Search code examples
azurepowerbischemaendpointazure-machine-learning-service

Azure ML Inference Schema - "List index out of range" error


I have an ML model deployed on Azure ML Studio and I was updating it with an inference schema to allow compatibility with Power BI as described here.

When sending data up to the model via REST api (before adding this inference schema), everything works fine and I get results returned. However, once adding the schema as described in the instructions linked above and personalising to my data, the same data sent via REST api only returns the error "list index out of range". The deployment goes ahead fine and is designated as "healthy" with no error messages.

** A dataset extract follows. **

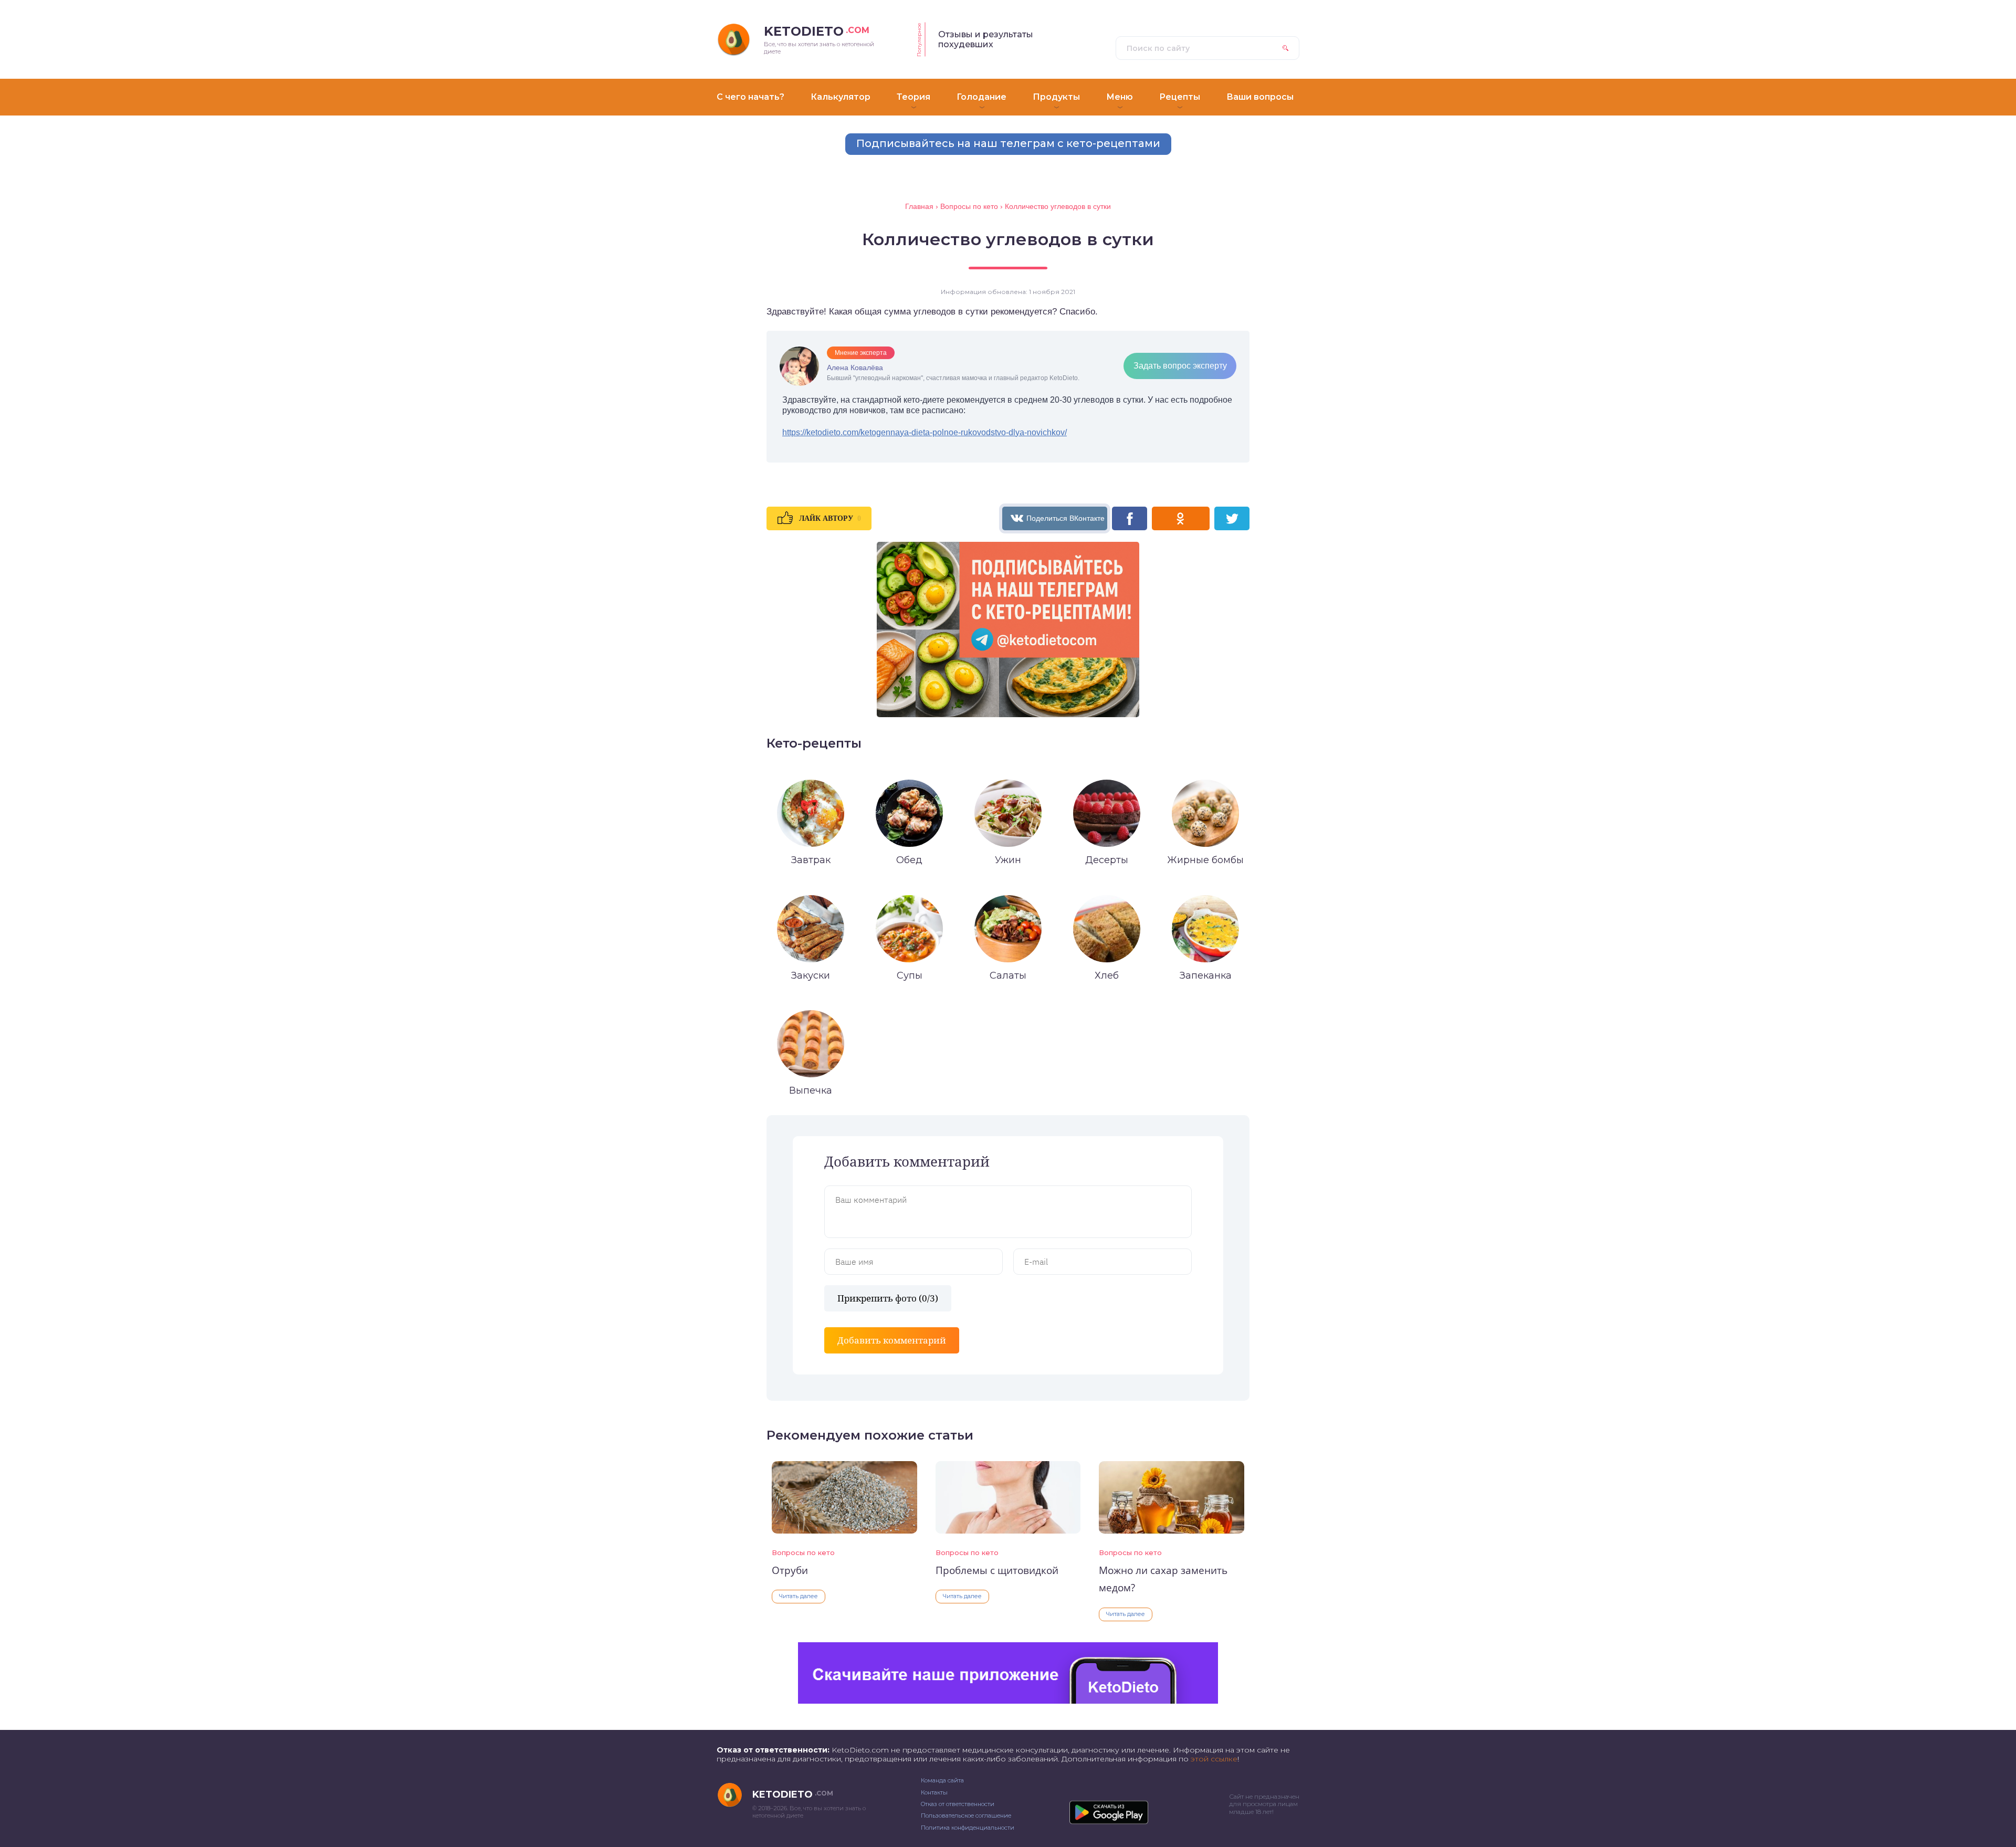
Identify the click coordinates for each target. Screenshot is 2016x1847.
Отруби (790, 1570)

Any help would be greatly appreciated. Thanks.

EDIT:

Entry script:

 import numpy as np
 import pandas as pd
 import joblib
 from azureml.core.model import Model
    
 from inference_schema.schema_decorators import input_schema, output_schema
 from inference_schema.parameter_types.standard_py_parameter_type import StandardPythonParameterType
 from inference_schema.parameter_types.numpy_parameter_type import NumpyParameterType
 from inference_schema.parameter_types.pandas_parameter_type import PandasParameterType
    
 def init():
     global model
     #Model name is the name of the model registered under the workspace
     model_path = Model.get_model_path(model_name = 'databricksmodelpowerbi2')
     model = joblib.load(model_path)
    
 #Provide 3 sample inputs for schema generation for 2 rows of data
 numpy_sample_input = NumpyParameterType(np.array([[2400.0, 78.26086956521739, 11100.0, 3.612565445026178, 3.0, 0.0], [368.55, 96.88311688311687, 709681.1600000012, 73.88059701492537, 44.0, 0.0]], dtype = 'float64'))
 pandas_sample_input = PandasParameterType(pd.DataFrame({'1': [2400.0, 368.55], '2': [78.26086956521739, 96.88311688311687], '3': [11100.0, 709681.1600000012], '4': [3.612565445026178, 73.88059701492537], '5': [3.0, 44.0], '6': [0.0, 0.0]}))
 standard_sample_input = StandardPythonParameterType(0.0)
    
 # This is a nested input sample, any item wrapped by `ParameterType` will be described by schema
 sample_input = StandardPythonParameterType({'input1': numpy_sample_input, 
                                             'input2': pandas_sample_input, 
                                             'input3': standard_sample_input})
    
 sample_global_parameters = StandardPythonParameterType(1.0) #this is optional
 sample_output = StandardPythonParameterType([1.0, 1.0])
    
 @input_schema('inputs', sample_input)
 @input_schema('global_parameters', sample_global_parameters) #this is optional
 @output_schema(sample_output)
    
 def run(inputs, global_parameters):
     try:
         data = inputs['input1']
         # data will be convert to target format
         assert isinstance(data, np.ndarray)
         result = model.predict(data)
         return result.tolist()
     except Exception as e:
         error = str(e)
         return error

Prediction script:

 import requests
 import json
 from ast import literal_eval
    
 # URL for the web service
 scoring_uri = ''
 ## If the service is authenticated, set the key or token
 #key = '<your key or token>'
    
 # Two sets of data to score, so we get two results back
 data = {"data": [[2400.0, 78.26086956521739, 11100.0, 3.612565445026178, 3.0, 0.0], [368.55, 96.88311688311687, 709681.1600000012, 73.88059701492537, 44.0, 0.0]]}
 # Convert to JSON string
 input_data = json.dumps(data)
    
 # Set the content type
 headers = {'Content-Type': 'application/json'}
 ## If authentication is enabled, set the authorization header
 #headers['Authorization'] = f'Bearer {key}'
    
 # Make the request and display the response
 resp = requests.post(scoring_uri, input_data, headers=headers)
 print(resp.text)
    
 result = literal_eval(resp.text)

Solution

  • The Microsoft documentation say's: "In order to generate conforming swagger for automated web service consumption, scoring script run() function must have API shape of:

    A first parameter of type "StandardPythonParameterType", named Inputs and nested.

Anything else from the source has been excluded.